── DATA FOR ANALYSIS ──
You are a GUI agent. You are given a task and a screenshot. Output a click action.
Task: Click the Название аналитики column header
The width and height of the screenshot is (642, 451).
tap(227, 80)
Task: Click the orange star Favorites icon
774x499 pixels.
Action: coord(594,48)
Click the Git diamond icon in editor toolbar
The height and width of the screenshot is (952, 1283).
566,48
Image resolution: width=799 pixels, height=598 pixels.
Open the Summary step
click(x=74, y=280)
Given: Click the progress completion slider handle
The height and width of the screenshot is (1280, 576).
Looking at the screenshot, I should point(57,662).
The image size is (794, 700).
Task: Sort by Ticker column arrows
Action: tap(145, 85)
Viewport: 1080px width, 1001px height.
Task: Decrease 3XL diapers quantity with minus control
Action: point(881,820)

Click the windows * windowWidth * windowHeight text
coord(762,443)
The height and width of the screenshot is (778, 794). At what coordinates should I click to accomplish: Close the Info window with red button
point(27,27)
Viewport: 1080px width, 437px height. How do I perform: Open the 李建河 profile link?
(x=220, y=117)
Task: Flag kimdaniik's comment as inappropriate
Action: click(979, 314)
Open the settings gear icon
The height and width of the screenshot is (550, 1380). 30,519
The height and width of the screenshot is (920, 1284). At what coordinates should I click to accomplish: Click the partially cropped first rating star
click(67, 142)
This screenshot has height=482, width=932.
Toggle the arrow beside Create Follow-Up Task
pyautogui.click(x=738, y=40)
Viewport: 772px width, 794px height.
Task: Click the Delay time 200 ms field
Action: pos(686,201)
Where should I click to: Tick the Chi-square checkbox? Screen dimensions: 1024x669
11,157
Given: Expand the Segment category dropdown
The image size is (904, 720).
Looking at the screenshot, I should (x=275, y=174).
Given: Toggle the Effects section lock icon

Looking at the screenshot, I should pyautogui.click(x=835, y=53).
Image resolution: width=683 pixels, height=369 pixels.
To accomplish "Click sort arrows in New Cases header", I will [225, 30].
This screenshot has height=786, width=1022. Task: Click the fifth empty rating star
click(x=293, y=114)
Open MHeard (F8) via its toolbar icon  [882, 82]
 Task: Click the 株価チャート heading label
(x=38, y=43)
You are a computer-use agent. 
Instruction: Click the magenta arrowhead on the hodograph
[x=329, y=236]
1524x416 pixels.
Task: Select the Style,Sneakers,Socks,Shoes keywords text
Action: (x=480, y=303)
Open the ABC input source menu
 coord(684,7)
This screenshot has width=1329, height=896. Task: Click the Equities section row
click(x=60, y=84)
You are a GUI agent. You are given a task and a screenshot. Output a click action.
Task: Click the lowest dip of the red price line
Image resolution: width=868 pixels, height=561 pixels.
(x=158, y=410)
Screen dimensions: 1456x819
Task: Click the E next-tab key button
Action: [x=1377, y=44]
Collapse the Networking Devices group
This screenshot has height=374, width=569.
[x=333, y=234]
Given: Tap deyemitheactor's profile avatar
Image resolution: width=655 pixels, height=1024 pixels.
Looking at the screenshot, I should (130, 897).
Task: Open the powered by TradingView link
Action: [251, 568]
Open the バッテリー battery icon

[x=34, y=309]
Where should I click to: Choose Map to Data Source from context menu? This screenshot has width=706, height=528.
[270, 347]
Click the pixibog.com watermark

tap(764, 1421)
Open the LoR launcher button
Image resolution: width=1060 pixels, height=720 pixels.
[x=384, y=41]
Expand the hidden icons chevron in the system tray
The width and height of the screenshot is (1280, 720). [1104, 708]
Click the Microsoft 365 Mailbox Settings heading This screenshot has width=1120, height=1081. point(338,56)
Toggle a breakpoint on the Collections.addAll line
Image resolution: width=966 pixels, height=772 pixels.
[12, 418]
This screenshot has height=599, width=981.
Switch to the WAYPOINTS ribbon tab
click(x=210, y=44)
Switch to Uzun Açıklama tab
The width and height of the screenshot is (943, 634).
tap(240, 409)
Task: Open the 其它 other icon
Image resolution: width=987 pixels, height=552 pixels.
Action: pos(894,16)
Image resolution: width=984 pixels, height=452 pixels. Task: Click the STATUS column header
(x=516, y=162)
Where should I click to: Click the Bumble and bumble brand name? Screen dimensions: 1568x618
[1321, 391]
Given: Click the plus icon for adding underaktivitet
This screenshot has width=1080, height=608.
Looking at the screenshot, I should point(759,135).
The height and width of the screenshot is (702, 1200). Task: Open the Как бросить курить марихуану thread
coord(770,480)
───
> **PROBLEM TO WORK ON**
An exact copy of every record is required here.

> **SOLUTION BELOW**
You are a GUI agent. You are given a task and a screenshot. Output a click action.
Task: Click the Название аналитики column header
The width and height of the screenshot is (642, 451).
tap(227, 80)
Task: Click the orange star Favorites icon
774x499 pixels.
Action: coord(594,48)
Click the Git diamond icon in editor toolbar
The height and width of the screenshot is (952, 1283).
566,48
Image resolution: width=799 pixels, height=598 pixels.
Open the Summary step
click(x=74, y=280)
Given: Click the progress completion slider handle
The height and width of the screenshot is (1280, 576).
Looking at the screenshot, I should point(57,662).
The image size is (794, 700).
Task: Sort by Ticker column arrows
Action: tap(145, 85)
Viewport: 1080px width, 1001px height.
Task: Decrease 3XL diapers quantity with minus control
Action: point(881,820)

Click the windows * windowWidth * windowHeight text
coord(762,443)
The height and width of the screenshot is (778, 794). At what coordinates should I click to accomplish: Close the Info window with red button
point(27,27)
Viewport: 1080px width, 437px height. How do I perform: Open the 李建河 profile link?
(x=220, y=117)
Task: Flag kimdaniik's comment as inappropriate
Action: click(979, 314)
Open the settings gear icon
The height and width of the screenshot is (550, 1380). 30,519
The height and width of the screenshot is (920, 1284). At what coordinates should I click to accomplish: Click the partially cropped first rating star
click(67, 142)
This screenshot has height=482, width=932.
Toggle the arrow beside Create Follow-Up Task
pyautogui.click(x=738, y=40)
Viewport: 772px width, 794px height.
Task: Click the Delay time 200 ms field
Action: pos(686,201)
Where should I click to: Tick the Chi-square checkbox? Screen dimensions: 1024x669
11,157
Given: Expand the Segment category dropdown
The image size is (904, 720).
Looking at the screenshot, I should (x=275, y=174).
Given: Toggle the Effects section lock icon

Looking at the screenshot, I should pyautogui.click(x=835, y=53).
Image resolution: width=683 pixels, height=369 pixels.
To accomplish "Click sort arrows in New Cases header", I will [225, 30].
This screenshot has height=786, width=1022. Task: Click the fifth empty rating star
click(x=293, y=114)
Open MHeard (F8) via its toolbar icon  [882, 82]
 Task: Click the 株価チャート heading label
(x=38, y=43)
You are a computer-use agent. 
Instruction: Click the magenta arrowhead on the hodograph
[x=329, y=236]
1524x416 pixels.
Task: Select the Style,Sneakers,Socks,Shoes keywords text
Action: (x=480, y=303)
Open the ABC input source menu
 coord(684,7)
This screenshot has width=1329, height=896. Task: Click the Equities section row
click(x=60, y=84)
You are a GUI agent. You are given a task and a screenshot. Output a click action.
Task: Click the lowest dip of the red price line
Image resolution: width=868 pixels, height=561 pixels.
(x=158, y=410)
Screen dimensions: 1456x819
Task: Click the E next-tab key button
Action: [x=1377, y=44]
Collapse the Networking Devices group
This screenshot has height=374, width=569.
[x=333, y=234]
Given: Tap deyemitheactor's profile avatar
Image resolution: width=655 pixels, height=1024 pixels.
Looking at the screenshot, I should (130, 897).
Task: Open the powered by TradingView link
Action: [251, 568]
Open the バッテリー battery icon

[x=34, y=309]
Where should I click to: Choose Map to Data Source from context menu? This screenshot has width=706, height=528.
[270, 347]
Click the pixibog.com watermark

tap(764, 1421)
Open the LoR launcher button
Image resolution: width=1060 pixels, height=720 pixels.
[x=384, y=41]
Expand the hidden icons chevron in the system tray
The width and height of the screenshot is (1280, 720). [1104, 708]
Click the Microsoft 365 Mailbox Settings heading This screenshot has width=1120, height=1081. point(338,56)
Toggle a breakpoint on the Collections.addAll line
Image resolution: width=966 pixels, height=772 pixels.
[12, 418]
This screenshot has height=599, width=981.
Switch to the WAYPOINTS ribbon tab
click(x=210, y=44)
Switch to Uzun Açıklama tab
The width and height of the screenshot is (943, 634).
tap(240, 409)
Task: Open the 其它 other icon
Image resolution: width=987 pixels, height=552 pixels.
Action: pos(894,16)
Image resolution: width=984 pixels, height=452 pixels. Task: Click the STATUS column header
(x=516, y=162)
Where should I click to: Click the Bumble and bumble brand name? Screen dimensions: 1568x618
[1321, 391]
Given: Click the plus icon for adding underaktivitet
This screenshot has width=1080, height=608.
Looking at the screenshot, I should point(759,135).
The height and width of the screenshot is (702, 1200). Task: Open the Как бросить курить марихуану thread
coord(770,480)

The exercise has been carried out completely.